Of the more than 2.5 million pounds Debrand diverted from landfills in FY2025, more than half went to fiber reclamation, or turned into industrial wiping cloths, insulation and other material inputs. Advanced recycling, the kind that breaks textiles down into new fiber, accounted for just over 1%.
“Fiber reclamation and shoddy production have been around for a long time and they’re an important part of the circular value chain,” says Marisa Adler, an independent consultant who contributed to the research, told Resource Recycling. “So is the reclaimed wiping cloth industry. Silent but hugely important.”
The infrastructure gap, Adler says, isn’t that the system doesn’t exist. It’s that no one is talking to it. Collectors, sorters, graders, brokers and recyclers have been managing used textiles for a century. The brands and policymakers now scrambling for circularity solutions often don’t know where to find them.
“Fashion or textiles are not to be discarded. This is a really beautiful source. We can use this source as input for many products, not just insulation and wiping devices, but it can generate energy. It can be used in many, many ways,” says Dr. Jestratijevic.
Think before the bin
So, what does this mean for the average person standing in front of a bag of clothes they no longer want?
Rethink the goal. Dropping clothing in a bin is a starting point, not a solution, so start by thinking about what donating actually accomplishes.
Consider repair first.
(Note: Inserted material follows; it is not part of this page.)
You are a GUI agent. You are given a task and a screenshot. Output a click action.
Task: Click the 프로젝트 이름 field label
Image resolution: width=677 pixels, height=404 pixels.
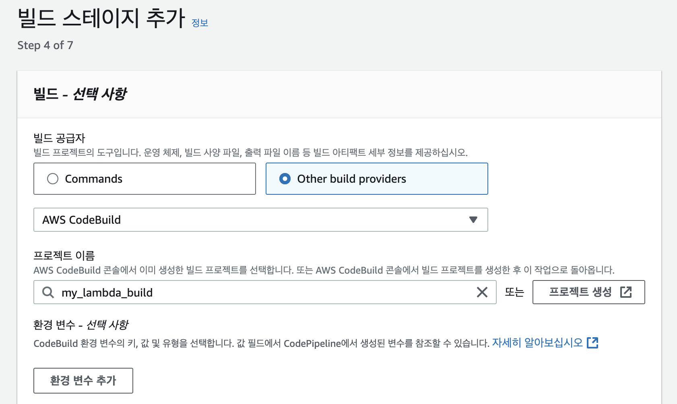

A missing button is not a reason to throw a shirt away. A small hole does not make a jacket unwearable. UNT recently added a core life skills class that includes clothing mending to its curriculum.
Keep textiles local. Look for clothing swaps, mutual aid closets, university-based initiatives and community giveaway events. The UNT model is built to be replicated, and Dr. Jestratijevic is actively sharing the template with other universities.
“Very often they just discard a shirt or blazer because it’s missing one button,” Dr. Jestratijevic says. “These are very basic skills, and I think every kid should know how to do this.”
Consider the recipients. If you’re clearing out a larger volume of clothing, think about who’s actually going to use it and how. Programs that don’t require ID or proof of residency to access are putting that material directly back into the system. This method of distribution removes barriers to serving families, students and unhoused populations.
And if you’re curious where the policy is headed: EPR for textiles is gaining traction, Dr. Jestratijevic recently reviewed textile collection policy across EU member states. She says the US is a few years behind, but the secondhand market is growing three times faster than mainstream fashion, and pressure is growing for producers to take responsibility for what they make.
While the infrastructure to handle all of it isn’t here yet, the people building it are doing it bin by bin, one pound at a time.